Lost in Space: graviceptive biasing of visual perception

Kurzfassung

Our brain receives a series of sensory snapshots of the external world, which it must integrate to provide a description of the Scenes around us. Vestibular inputs monitor changes in the position of the body relative to the environment. Here we tested thehypothesis that the vestibular system contributes to bridging the gap between successive visual snapshots of the external world. Accordingly, if gravitational signals provided by the vestibular organs cannot be aligned with those from vision, altered perceptual experiences may occur. This might underlie perceptual errors reported by pilots and astronauts exposed to altered gravitational forces. We investigated the contribution of vestibular-gravitational signals to the process of updating perception of a series of visual scenes. Ten participants were seated facing outwards on a short arm human centrifuge (SAHC) platform, which simulated 1 +Gz artificial gravity for ten minutes at head level. A visual judgement task was performed at normal gravity baseline and during 1 +Gz artificial gravity, in counterbalanced order.
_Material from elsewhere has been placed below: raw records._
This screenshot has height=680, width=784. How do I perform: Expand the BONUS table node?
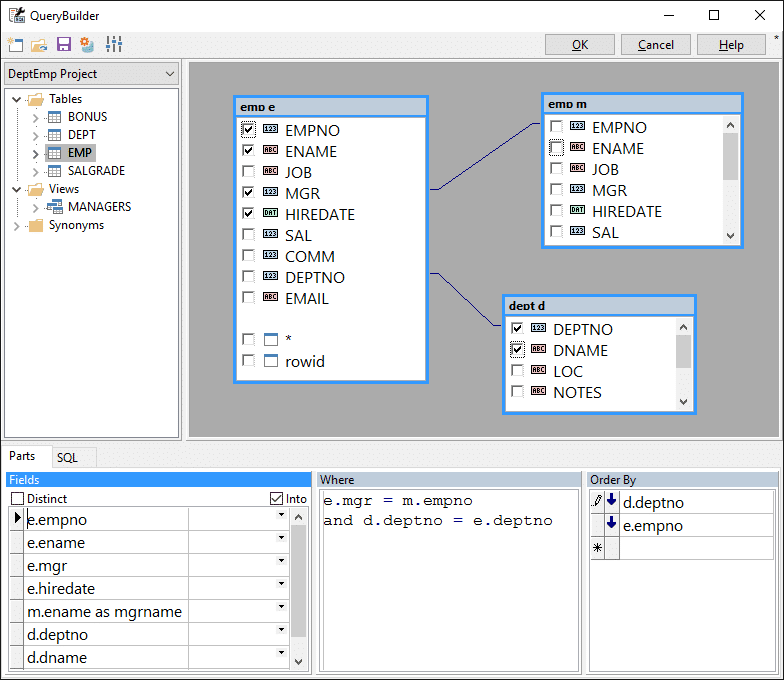click(35, 117)

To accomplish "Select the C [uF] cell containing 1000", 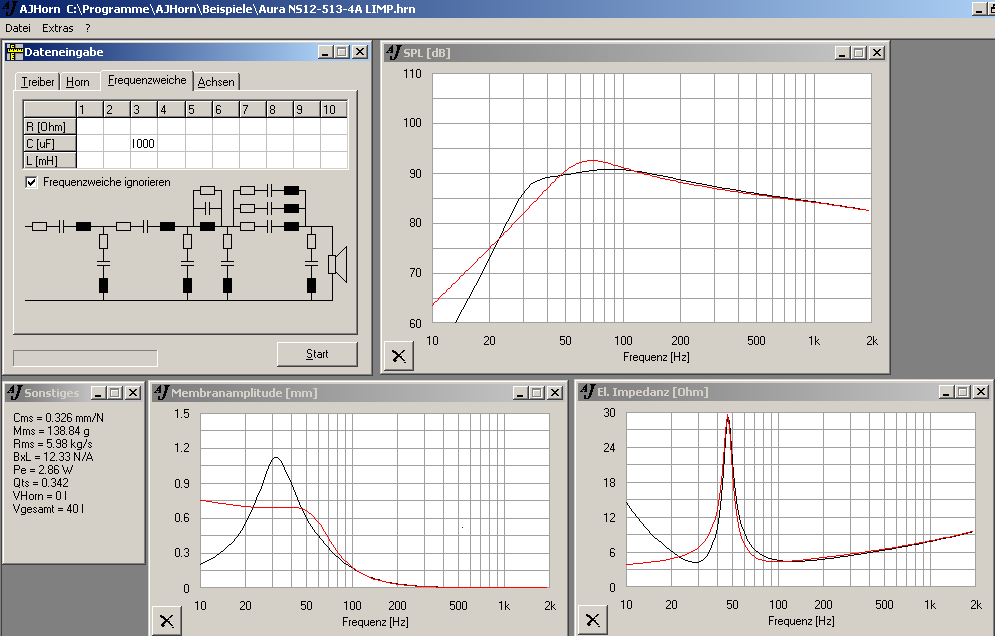I will pyautogui.click(x=143, y=143).
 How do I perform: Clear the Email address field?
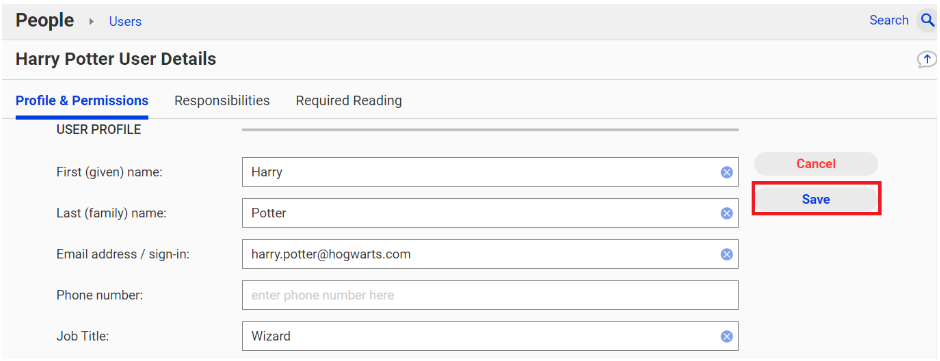click(727, 254)
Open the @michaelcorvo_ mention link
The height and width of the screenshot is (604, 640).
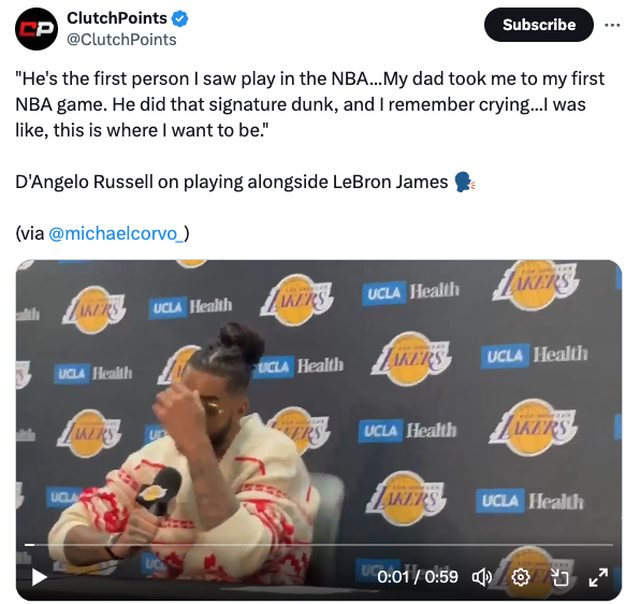(x=116, y=233)
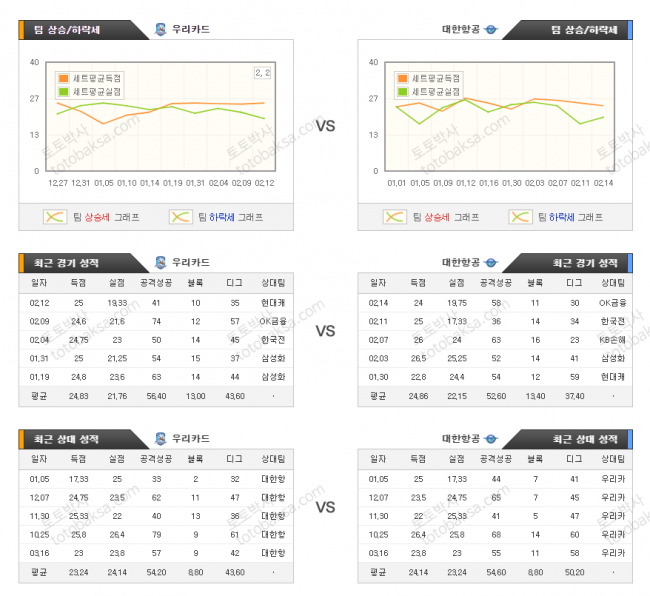The image size is (650, 596).
Task: Click Woori Card logo in 최근 상대 성적 header
Action: click(161, 439)
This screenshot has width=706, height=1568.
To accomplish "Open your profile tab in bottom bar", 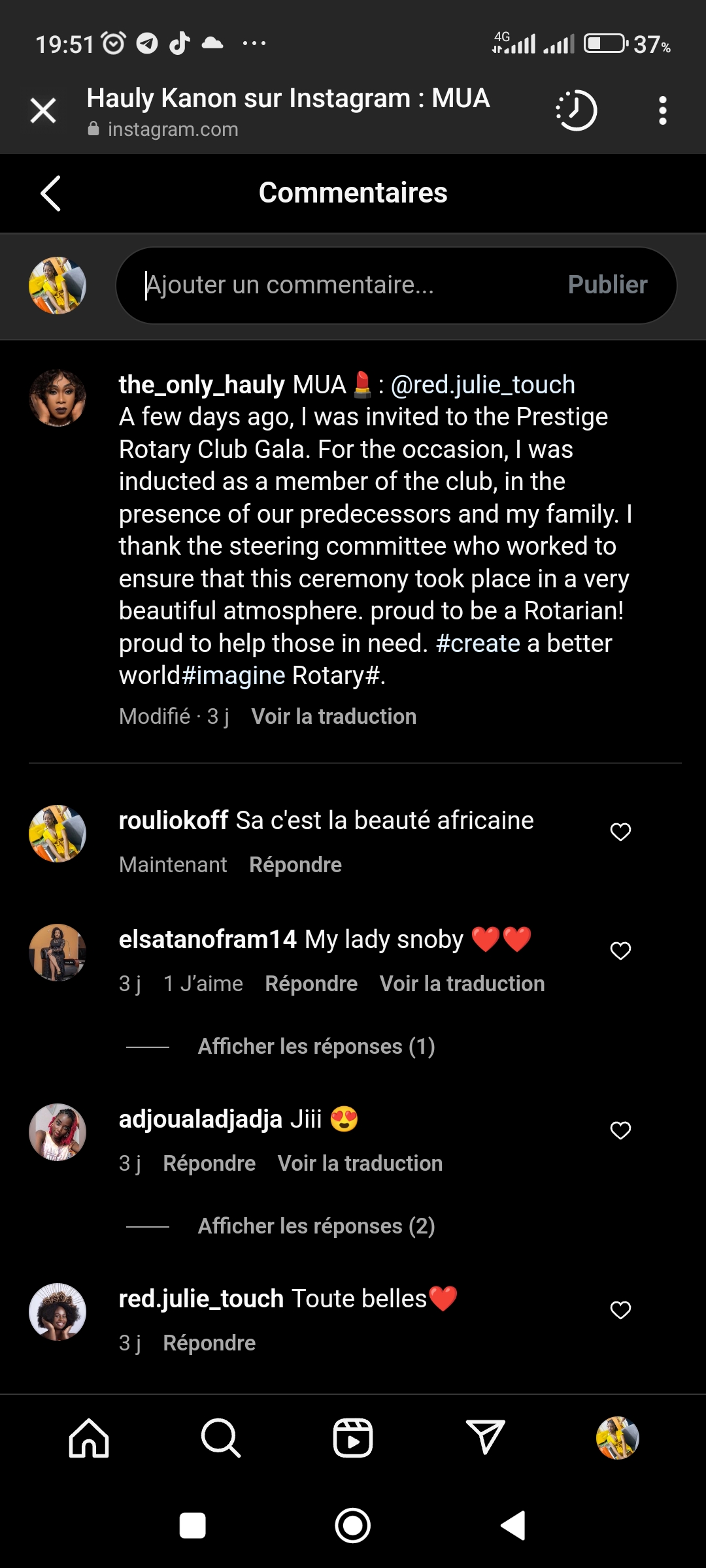I will pyautogui.click(x=617, y=1438).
An environmental scene (Scene A) was followed after a short delay by a second scene (B) involving slight perspectival modification of Scene A. The scenes differed either in angular perspective (as if the participant had turned leftwards or rightwards during the delay) or in translational perspective (as if the participant had moved forward or backwards). Participants judged whether the implied viewpoint change between the first and second scene corresponded to a left/right-ward rotation (angular perspective), or to an approach/retreat (translational perspective). Artificial gravity influenced the perceived relation between the visual images: participants judged the second scene as significantly closer during 1 +Gz artificial gravity compared to a normal gravity baseline (t(9)=2.568, p=0.030). No differences were found in judgements of angular perspective. This dissociation rules out non-specific effects of artificial gravity or centrifugation which cannot readily explain this specificity. Our results support a vestibular-driven updating process in which gravity signals are computed to provide a dynamic description of the spatial position of the body relative to the external environment.